I watched Anna hold Olaf as he was being reduced to snowflakes and my God it took me back to the last moments of holding Benny and saying good bye. And the lyrics to the song that Anna sang during that scene were probably the best description that I have ever heard of how to handle early grief.

This is cold
This is empty
This is numb
The life I knew is over
The lights are out
Hello, darkness
I’m ready to succumb

I follow you around
I always have
But you’ve gone to a place I cannot find
This grief has a gravity
It pulls me down
But a tiny voice whispers in my mind
You are lost, hope is gone
But you must go on
And do the next right thing

Can there be a day beyond this night?
I don’t know anymore what is true
I can’t find my direction, I’m all alone
The only star that guided me was you
How to rise from the floor
When it’s not you I’m rising for?
Just do the next right thing
Take a step, step again
It is all that I can to do
The next right thing
I won’t look too far ahead
It’s too much for me to take
But break it down to this next breath
This next step
This next choice is one that I can make

So I’ll walk through this night
Stumbling blindly toward the light
And do the next right thing
And with the dawn, what comes then
When it’s clear that everything will never be the same again?
Then I’ll make the choice
To hear that voice
And do the next right thing

I’ve seen dark before
But not like this

Nearly seven years later I’m still stumbling around trying to do the next right thing. Some days are easier than others. Some days there just don’t seem to be any right things.
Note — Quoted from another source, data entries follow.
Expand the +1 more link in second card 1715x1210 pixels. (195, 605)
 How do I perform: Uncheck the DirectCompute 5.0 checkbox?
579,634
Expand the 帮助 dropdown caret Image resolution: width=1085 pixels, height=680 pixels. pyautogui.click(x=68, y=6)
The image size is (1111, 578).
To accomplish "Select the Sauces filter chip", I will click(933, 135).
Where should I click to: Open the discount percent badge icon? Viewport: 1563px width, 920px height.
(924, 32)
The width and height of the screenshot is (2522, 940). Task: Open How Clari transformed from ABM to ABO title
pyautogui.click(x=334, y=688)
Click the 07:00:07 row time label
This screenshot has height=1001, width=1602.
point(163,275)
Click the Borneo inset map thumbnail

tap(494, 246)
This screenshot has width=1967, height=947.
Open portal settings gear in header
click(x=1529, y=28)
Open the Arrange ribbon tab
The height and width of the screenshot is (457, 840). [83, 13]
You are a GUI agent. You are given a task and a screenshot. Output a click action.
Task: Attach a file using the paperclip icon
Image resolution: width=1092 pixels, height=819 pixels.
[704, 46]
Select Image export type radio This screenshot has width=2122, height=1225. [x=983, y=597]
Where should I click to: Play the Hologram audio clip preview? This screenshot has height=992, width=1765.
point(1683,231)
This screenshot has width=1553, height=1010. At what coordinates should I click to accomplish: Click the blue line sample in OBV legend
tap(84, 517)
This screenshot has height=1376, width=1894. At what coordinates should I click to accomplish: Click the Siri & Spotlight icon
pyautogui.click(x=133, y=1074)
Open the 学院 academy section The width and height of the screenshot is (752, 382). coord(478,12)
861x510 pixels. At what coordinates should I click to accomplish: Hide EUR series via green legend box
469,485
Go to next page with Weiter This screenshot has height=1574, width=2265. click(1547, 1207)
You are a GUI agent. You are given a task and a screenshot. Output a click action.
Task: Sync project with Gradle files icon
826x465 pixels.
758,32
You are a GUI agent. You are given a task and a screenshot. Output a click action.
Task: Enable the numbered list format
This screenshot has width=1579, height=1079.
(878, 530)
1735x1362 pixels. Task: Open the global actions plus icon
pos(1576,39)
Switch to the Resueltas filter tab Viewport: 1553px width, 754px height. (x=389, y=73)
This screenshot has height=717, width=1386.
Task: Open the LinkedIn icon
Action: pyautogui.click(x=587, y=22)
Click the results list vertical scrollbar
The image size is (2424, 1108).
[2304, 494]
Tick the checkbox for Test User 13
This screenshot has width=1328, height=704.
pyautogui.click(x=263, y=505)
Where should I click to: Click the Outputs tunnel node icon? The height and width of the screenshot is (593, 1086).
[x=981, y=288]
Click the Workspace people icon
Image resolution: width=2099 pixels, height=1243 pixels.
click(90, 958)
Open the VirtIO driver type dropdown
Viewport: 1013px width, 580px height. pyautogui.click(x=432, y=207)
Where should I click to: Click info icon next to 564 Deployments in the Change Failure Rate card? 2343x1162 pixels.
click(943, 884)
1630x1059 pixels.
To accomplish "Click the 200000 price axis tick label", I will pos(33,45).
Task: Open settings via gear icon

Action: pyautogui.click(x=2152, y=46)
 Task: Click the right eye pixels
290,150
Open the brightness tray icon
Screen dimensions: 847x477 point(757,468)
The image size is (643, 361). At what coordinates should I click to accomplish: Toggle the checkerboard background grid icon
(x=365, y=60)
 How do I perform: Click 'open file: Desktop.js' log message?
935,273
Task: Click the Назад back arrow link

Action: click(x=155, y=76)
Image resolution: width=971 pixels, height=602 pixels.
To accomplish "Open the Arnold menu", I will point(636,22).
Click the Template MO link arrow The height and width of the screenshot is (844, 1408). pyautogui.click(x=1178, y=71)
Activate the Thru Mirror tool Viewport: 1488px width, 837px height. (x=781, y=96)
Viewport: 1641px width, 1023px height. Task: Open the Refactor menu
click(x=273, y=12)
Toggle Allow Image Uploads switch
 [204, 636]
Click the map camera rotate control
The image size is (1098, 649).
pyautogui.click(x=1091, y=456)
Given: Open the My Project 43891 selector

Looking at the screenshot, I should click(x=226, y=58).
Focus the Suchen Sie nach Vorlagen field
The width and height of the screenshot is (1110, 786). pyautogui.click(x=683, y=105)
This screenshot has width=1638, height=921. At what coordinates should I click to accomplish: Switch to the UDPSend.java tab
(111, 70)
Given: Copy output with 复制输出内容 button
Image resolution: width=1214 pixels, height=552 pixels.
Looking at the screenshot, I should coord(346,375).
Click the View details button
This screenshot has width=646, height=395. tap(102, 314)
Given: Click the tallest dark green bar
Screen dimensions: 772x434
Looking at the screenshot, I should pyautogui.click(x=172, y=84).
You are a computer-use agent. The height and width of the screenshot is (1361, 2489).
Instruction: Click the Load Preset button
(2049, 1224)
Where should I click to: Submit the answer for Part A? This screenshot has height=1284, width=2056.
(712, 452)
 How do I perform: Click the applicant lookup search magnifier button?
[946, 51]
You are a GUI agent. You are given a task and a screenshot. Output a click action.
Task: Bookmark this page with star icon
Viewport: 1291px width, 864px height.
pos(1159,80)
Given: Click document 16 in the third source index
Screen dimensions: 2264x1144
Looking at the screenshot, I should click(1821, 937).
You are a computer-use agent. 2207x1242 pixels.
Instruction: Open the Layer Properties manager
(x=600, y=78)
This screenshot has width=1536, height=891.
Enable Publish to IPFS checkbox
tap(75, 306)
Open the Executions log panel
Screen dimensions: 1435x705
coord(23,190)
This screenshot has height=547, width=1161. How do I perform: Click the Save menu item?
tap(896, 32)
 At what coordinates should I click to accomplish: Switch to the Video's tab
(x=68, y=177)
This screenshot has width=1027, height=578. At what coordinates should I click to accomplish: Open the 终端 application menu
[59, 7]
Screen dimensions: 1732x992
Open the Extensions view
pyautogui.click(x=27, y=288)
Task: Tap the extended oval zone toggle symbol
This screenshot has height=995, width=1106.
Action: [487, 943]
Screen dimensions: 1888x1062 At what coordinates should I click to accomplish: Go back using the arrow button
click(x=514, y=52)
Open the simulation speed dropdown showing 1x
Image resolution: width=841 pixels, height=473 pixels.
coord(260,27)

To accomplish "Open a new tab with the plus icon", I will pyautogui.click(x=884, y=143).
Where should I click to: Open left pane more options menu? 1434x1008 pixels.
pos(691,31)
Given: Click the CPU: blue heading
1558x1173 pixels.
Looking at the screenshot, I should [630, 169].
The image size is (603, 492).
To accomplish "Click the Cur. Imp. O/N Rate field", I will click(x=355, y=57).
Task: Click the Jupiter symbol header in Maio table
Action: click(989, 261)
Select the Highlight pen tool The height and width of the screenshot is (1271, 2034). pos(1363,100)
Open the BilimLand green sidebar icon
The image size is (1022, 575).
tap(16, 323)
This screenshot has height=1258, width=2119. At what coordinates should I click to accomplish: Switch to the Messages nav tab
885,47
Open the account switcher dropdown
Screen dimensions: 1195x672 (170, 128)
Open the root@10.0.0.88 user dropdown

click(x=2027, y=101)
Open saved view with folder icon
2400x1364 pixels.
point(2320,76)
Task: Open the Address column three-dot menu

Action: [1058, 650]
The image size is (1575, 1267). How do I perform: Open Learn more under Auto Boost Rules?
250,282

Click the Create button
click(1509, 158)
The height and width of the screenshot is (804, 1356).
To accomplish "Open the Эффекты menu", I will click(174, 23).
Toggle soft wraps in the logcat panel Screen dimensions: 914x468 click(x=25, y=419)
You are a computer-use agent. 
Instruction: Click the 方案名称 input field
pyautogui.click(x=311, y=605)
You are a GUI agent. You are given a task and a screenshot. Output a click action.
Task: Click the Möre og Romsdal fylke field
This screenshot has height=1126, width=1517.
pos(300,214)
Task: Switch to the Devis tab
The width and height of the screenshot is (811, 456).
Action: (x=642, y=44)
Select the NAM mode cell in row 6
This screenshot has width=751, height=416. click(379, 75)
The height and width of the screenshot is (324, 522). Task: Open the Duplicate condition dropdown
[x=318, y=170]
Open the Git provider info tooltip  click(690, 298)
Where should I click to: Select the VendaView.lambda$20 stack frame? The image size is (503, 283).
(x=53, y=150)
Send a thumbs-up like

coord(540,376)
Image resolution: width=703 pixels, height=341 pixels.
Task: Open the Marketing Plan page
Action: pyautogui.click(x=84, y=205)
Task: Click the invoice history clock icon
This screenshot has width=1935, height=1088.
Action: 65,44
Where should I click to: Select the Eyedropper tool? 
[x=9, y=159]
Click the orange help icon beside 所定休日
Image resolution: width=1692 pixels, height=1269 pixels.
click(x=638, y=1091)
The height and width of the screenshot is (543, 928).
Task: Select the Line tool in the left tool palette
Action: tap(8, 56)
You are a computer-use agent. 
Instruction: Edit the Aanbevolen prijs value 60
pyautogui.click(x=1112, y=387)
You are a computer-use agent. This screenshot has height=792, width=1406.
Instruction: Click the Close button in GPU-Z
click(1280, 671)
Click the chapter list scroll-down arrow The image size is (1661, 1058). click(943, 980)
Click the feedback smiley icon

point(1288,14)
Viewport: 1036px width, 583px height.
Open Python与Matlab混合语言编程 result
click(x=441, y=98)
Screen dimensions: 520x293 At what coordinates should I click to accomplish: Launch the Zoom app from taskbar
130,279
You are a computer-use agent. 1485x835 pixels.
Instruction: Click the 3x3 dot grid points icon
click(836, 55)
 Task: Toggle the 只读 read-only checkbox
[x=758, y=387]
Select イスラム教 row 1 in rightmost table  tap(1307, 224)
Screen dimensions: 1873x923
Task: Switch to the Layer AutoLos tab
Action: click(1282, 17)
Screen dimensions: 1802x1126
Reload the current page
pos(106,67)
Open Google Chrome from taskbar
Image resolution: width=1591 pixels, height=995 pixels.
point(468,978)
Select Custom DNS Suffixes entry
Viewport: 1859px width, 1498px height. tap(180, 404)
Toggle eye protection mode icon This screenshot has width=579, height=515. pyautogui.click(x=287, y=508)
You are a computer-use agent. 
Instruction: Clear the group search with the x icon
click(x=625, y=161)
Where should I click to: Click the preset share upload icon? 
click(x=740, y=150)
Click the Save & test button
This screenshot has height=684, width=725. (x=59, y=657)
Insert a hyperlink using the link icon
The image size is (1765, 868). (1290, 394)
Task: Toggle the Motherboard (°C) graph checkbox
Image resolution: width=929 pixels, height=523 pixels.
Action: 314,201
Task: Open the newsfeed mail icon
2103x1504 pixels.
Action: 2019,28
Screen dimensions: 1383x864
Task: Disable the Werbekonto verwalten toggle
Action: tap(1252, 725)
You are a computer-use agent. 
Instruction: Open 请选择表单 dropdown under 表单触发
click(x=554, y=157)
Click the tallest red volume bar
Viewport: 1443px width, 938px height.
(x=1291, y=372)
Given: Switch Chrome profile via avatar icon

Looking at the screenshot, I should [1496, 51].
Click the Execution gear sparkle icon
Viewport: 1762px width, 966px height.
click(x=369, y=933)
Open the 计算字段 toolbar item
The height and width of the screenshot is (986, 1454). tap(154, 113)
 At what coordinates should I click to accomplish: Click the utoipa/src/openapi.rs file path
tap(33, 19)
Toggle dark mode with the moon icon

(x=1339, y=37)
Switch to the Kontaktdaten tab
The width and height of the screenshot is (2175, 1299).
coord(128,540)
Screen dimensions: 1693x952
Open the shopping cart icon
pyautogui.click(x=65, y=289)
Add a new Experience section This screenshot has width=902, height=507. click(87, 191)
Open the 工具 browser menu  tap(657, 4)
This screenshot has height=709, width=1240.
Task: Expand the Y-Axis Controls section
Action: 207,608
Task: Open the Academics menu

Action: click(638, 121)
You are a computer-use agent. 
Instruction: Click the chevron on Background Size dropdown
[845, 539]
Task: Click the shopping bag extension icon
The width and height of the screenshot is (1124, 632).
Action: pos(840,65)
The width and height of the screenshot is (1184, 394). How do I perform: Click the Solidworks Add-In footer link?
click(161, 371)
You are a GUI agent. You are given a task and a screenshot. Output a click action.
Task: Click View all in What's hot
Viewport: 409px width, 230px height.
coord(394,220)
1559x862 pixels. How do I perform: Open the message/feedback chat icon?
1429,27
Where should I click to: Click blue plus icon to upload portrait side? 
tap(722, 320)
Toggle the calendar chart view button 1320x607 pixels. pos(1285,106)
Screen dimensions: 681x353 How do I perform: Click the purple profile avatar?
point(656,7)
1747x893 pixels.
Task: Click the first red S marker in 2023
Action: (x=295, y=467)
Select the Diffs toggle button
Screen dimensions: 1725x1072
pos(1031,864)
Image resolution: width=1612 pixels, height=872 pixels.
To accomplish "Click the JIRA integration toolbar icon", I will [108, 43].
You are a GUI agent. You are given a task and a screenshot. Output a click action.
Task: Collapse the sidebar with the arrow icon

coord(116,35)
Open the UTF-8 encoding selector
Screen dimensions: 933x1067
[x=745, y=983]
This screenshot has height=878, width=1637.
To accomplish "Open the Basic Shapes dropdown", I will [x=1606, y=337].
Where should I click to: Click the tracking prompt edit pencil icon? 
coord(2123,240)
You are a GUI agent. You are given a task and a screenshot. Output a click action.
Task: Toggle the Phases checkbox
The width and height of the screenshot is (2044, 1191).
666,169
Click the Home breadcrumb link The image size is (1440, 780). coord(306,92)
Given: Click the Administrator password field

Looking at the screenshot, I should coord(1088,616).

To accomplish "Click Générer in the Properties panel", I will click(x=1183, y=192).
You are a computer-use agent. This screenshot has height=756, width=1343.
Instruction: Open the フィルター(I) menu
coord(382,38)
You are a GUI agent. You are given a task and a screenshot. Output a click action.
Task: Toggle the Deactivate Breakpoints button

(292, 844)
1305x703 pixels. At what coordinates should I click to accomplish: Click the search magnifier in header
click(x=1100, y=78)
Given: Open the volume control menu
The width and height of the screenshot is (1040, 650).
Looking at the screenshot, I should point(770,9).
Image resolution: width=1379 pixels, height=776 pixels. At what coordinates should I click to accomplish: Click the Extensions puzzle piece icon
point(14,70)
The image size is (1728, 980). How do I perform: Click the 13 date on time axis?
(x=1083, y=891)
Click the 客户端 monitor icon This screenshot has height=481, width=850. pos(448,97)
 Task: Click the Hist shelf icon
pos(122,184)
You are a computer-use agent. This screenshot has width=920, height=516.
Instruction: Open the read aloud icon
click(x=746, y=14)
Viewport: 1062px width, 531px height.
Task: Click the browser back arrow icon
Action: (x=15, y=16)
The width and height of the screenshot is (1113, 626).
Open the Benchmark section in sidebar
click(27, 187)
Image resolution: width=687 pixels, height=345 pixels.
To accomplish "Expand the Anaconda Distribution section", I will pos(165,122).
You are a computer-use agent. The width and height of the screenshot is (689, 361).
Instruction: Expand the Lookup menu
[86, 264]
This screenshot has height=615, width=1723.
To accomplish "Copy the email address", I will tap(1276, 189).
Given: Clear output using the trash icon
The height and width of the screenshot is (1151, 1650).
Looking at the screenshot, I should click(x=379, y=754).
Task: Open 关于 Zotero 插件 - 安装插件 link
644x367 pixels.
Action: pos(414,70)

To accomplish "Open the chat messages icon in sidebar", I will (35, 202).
I guess that’s all we can do when we are confronted with such a huge loss, is realize that the life we knew is gone and try to figure out what is next. And that can seem very overwhelming.

Anna reminds us to measure time slowly at first, break it down to make it more manageable. You shouldn’t try to figure it out all at once.

But we always must go on. Even though we don’t want to and the grief is so heavy. We must make the choice to keep moving. And keep doing the next right thing.

#thisischildloss

This Will All Make Sense When I am Older

We have little ones, so naturally we have seen Frozen II. I think I am more excited than my children are for when this movie is released on DVD. Disney has wrapped so much feeling and emotion into an hour and 43 minute movie. Now that I have memorized all of the songs from Frozen II (we play them on repeat constantly), I am desperate to watch it again. The lyrics are so unbelievably poignant and speak to me on many different levels.

If you haven’t seen the Frozen movies, the premise of this particular song is when the snow man, Olaf, is trying desperately to make sense of something that makes no sense. He was created by magic in the first movie, so he is younger and is seeking knowledge. He also tends to be very dim witted (yet lovable) and seems to think that age equals understanding.

Last Friday I turned 40. And even though I had been listening to this song over and over on repeat for the last month, I didn’t realize the message in the lyrics. And how absolutely absurd and hilarious they actually are. I can tell you that no matter what age you are, everything will absolutely make no sense.

The more that I have tried to rationalize the awful things that have happened in my life, the more I have realized that that is not possible. With age, the only thing that seems to make sense is that nothing does. I have changed my thinking from an ‘Everything happens for a Reason’ type of person to a ‘Shit happens’ type of person. Because sometimes things that happen that have no meaning or reason.

When we try to justify something tragic, we do harm to those involved by disregarding the severity of the situation and their feelings towards it. The only one that we make feel better is ourselves because we are creating distance between ourselves and their tragedy. I have been guilty of doing this and I’m sure it’s just a survival instinct, along the lines of ‘that couldn’t happen to me.’ I am now of the mindset of ‘know better, do better.’

I have learned that death, love, loss, tragedy and human emotion don’t make much sense. And I’m making my peace with that. It’s a process to retrain your thinking, but a sudden tragedy will do that to you. Thank you Disney for recognizing how silly of a concept trying to make sense of the insensible is.